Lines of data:
━━━
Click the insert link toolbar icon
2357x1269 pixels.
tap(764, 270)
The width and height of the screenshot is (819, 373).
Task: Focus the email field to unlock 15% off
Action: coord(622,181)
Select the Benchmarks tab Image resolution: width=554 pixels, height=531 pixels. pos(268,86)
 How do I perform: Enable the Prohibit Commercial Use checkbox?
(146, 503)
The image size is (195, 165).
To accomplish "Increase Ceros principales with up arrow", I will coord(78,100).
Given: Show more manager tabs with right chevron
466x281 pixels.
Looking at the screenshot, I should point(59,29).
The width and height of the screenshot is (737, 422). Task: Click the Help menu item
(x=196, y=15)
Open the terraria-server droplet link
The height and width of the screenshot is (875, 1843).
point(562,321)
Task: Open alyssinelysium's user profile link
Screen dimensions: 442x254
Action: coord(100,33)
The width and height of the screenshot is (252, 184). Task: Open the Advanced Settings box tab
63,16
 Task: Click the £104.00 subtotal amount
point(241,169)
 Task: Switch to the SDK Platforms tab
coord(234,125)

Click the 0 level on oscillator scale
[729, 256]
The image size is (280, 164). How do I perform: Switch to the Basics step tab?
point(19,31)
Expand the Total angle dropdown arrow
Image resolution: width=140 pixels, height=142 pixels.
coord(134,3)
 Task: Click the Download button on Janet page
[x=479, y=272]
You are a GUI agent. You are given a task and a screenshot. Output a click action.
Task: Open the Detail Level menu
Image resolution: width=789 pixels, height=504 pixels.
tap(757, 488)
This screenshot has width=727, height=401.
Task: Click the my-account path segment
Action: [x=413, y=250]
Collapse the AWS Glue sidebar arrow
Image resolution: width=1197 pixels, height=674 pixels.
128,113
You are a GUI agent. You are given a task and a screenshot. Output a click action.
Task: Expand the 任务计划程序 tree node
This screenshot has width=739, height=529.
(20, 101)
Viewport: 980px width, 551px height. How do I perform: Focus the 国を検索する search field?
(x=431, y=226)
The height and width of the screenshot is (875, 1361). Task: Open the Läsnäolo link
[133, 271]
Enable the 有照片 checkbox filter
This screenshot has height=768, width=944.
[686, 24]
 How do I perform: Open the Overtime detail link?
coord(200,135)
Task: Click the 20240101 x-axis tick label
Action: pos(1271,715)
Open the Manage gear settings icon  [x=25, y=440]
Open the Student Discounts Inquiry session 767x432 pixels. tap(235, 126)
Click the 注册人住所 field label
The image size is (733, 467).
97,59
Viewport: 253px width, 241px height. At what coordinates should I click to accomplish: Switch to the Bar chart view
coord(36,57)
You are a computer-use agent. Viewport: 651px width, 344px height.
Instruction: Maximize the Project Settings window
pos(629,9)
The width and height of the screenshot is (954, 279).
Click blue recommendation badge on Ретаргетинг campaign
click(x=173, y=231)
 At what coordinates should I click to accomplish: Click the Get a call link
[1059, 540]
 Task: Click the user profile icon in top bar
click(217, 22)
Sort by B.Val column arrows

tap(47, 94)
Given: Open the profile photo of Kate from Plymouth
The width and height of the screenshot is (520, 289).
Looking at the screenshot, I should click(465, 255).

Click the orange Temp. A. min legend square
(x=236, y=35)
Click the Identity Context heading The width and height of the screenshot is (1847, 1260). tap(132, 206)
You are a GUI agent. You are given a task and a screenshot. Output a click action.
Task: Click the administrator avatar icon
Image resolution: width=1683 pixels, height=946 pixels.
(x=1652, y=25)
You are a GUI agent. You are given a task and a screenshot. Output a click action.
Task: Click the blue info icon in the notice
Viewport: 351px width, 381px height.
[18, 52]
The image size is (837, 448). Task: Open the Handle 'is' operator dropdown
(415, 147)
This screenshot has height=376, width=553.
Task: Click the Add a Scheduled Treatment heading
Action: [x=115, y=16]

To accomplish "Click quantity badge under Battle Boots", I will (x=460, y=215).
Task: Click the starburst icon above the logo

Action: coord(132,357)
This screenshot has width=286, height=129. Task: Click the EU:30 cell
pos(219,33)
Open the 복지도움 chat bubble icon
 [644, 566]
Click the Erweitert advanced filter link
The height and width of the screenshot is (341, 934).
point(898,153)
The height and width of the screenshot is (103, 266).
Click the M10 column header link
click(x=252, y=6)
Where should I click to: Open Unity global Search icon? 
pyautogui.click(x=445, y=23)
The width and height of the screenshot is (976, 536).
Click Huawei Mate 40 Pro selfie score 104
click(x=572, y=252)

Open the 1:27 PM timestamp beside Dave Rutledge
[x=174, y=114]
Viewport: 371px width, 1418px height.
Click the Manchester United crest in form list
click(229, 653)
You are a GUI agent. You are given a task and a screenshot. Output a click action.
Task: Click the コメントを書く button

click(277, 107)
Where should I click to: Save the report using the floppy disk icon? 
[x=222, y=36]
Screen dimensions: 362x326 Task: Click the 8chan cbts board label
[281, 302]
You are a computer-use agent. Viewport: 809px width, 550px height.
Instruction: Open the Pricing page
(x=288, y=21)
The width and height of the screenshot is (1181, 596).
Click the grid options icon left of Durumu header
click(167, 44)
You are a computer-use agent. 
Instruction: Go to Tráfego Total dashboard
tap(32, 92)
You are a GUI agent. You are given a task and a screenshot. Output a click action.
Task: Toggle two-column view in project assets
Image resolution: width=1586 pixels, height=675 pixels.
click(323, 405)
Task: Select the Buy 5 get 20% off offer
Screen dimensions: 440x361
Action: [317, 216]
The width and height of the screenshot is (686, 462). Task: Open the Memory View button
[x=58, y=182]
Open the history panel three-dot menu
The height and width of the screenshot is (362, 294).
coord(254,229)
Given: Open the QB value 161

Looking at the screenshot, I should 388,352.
━━━
Can you set out every line of the material above as a numbered list, leaving out the blank lines?

Worked answer:
1. Click the insert link toolbar icon
2. 2357x1269 pixels.
3. tap(764, 270)
4. The width and height of the screenshot is (819, 373).
5. Task: Focus the email field to unlock 15% off
6. Action: coord(622,181)
7. Select the Benchmarks tab Image resolution: width=554 pixels, height=531 pixels. pos(268,86)
8.  How do I perform: Enable the Prohibit Commercial Use checkbox?
9. (146, 503)
10. The image size is (195, 165).
11. To accomplish "Increase Ceros principales with up arrow", I will coord(78,100).
12. Given: Show more manager tabs with right chevron
13. 466x281 pixels.
14. Looking at the screenshot, I should point(59,29).
15. The width and height of the screenshot is (737, 422). Task: Click the Help menu item
16. (x=196, y=15)
17. Open the terraria-server droplet link
18. The height and width of the screenshot is (875, 1843).
19. point(562,321)
20. Task: Open alyssinelysium's user profile link
21. Screen dimensions: 442x254
22. Action: coord(100,33)
23. The width and height of the screenshot is (252, 184). Task: Open the Advanced Settings box tab
24. 63,16
25.  Task: Click the £104.00 subtotal amount
26. point(241,169)
27.  Task: Switch to the SDK Platforms tab
28. coord(234,125)
29. Click the 0 level on oscillator scale
30. [729, 256]
31. The image size is (280, 164). How do I perform: Switch to the Basics step tab?
32. point(19,31)
33. Expand the Total angle dropdown arrow
34. Image resolution: width=140 pixels, height=142 pixels.
35. coord(134,3)
36.  Task: Click the Download button on Janet page
37. [x=479, y=272]
38. You are a GUI agent. You are given a task and a screenshot. Output a click action.
39. Task: Open the Detail Level menu
40. Image resolution: width=789 pixels, height=504 pixels.
41. tap(757, 488)
42. This screenshot has width=727, height=401.
43. Task: Click the my-account path segment
44. Action: [x=413, y=250]
45. Collapse the AWS Glue sidebar arrow
46. Image resolution: width=1197 pixels, height=674 pixels.
47. 128,113
48. You are a GUI agent. You are given a task and a screenshot. Output a click action.
49. Task: Expand the 任务计划程序 tree node
50. This screenshot has width=739, height=529.
51. (20, 101)
52. Viewport: 980px width, 551px height. How do I perform: Focus the 国を検索する search field?
53. (x=431, y=226)
54. The height and width of the screenshot is (875, 1361). Task: Open the Läsnäolo link
55. [133, 271]
56. Enable the 有照片 checkbox filter
57. This screenshot has height=768, width=944.
58. [686, 24]
59.  How do I perform: Open the Overtime detail link?
60. coord(200,135)
61. Task: Click the 20240101 x-axis tick label
62. Action: pos(1271,715)
63. Open the Manage gear settings icon  [x=25, y=440]
64. Open the Student Discounts Inquiry session 767x432 pixels. tap(235, 126)
65. Click the 注册人住所 field label
66. The image size is (733, 467).
67. 97,59
68. Viewport: 253px width, 241px height. At what coordinates should I click to accomplish: Switch to the Bar chart view
69. coord(36,57)
70. You are a computer-use agent. Viewport: 651px width, 344px height.
71. Instruction: Maximize the Project Settings window
72. pos(629,9)
73. The width and height of the screenshot is (954, 279).
74. Click blue recommendation badge on Ретаргетинг campaign
75. click(x=173, y=231)
76.  At what coordinates should I click to accomplish: Click the Get a call link
77. [1059, 540]
78.  Task: Click the user profile icon in top bar
79. click(217, 22)
80. Sort by B.Val column arrows
81. tap(47, 94)
82. Given: Open the profile photo of Kate from Plymouth
83. The width and height of the screenshot is (520, 289).
84. Looking at the screenshot, I should click(465, 255).
85. Click the orange Temp. A. min legend square
86. (x=236, y=35)
87. Click the Identity Context heading The width and height of the screenshot is (1847, 1260). tap(132, 206)
88. You are a GUI agent. You are given a task and a screenshot. Output a click action.
89. Task: Click the administrator avatar icon
90. Image resolution: width=1683 pixels, height=946 pixels.
91. (x=1652, y=25)
92. You are a GUI agent. You are given a task and a screenshot. Output a click action.
93. Task: Click the blue info icon in the notice
94. Viewport: 351px width, 381px height.
95. [18, 52]
96. The image size is (837, 448). Task: Open the Handle 'is' operator dropdown
97. (415, 147)
98. This screenshot has height=376, width=553.
99. Task: Click the Add a Scheduled Treatment heading
100. Action: [x=115, y=16]
101. To accomplish "Click quantity badge under Battle Boots", I will (x=460, y=215).
102. Task: Click the starburst icon above the logo
103. Action: coord(132,357)
104. This screenshot has width=286, height=129. Task: Click the EU:30 cell
105. pos(219,33)
106. Open the 복지도움 chat bubble icon
107.  [644, 566]
108. Click the Erweitert advanced filter link
109. The height and width of the screenshot is (341, 934).
110. point(898,153)
111. The height and width of the screenshot is (103, 266).
112. Click the M10 column header link
113. click(x=252, y=6)
114. Where should I click to: Open Unity global Search icon? 
115. pyautogui.click(x=445, y=23)
116. The width and height of the screenshot is (976, 536).
117. Click Huawei Mate 40 Pro selfie score 104
118. click(x=572, y=252)
119. Open the 1:27 PM timestamp beside Dave Rutledge
120. [x=174, y=114]
121. Viewport: 371px width, 1418px height.
122. Click the Manchester United crest in form list
123. click(229, 653)
124. You are a GUI agent. You are given a task and a screenshot. Output a click action.
125. Task: Click the コメントを書く button
126. click(277, 107)
127. Where should I click to: Save the report using the floppy disk icon? 
128. [x=222, y=36]
129. Screen dimensions: 362x326 Task: Click the 8chan cbts board label
130. [281, 302]
131. You are a computer-use agent. Viewport: 809px width, 550px height.
132. Instruction: Open the Pricing page
133. (x=288, y=21)
134. The width and height of the screenshot is (1181, 596).
135. Click the grid options icon left of Durumu header
136. click(167, 44)
137. You are a computer-use agent. 
138. Instruction: Go to Tráfego Total dashboard
139. tap(32, 92)
140. You are a GUI agent. You are given a task and a screenshot. Output a click action.
141. Task: Toggle two-column view in project assets
142. Image resolution: width=1586 pixels, height=675 pixels.
143. click(323, 405)
144. Task: Select the Buy 5 get 20% off offer
145. Screen dimensions: 440x361
146. Action: [317, 216]
147. The width and height of the screenshot is (686, 462). Task: Open the Memory View button
148. [x=58, y=182]
149. Open the history panel three-dot menu
150. The height and width of the screenshot is (362, 294).
151. coord(254,229)
152. Given: Open the QB value 161
153. Looking at the screenshot, I should 388,352.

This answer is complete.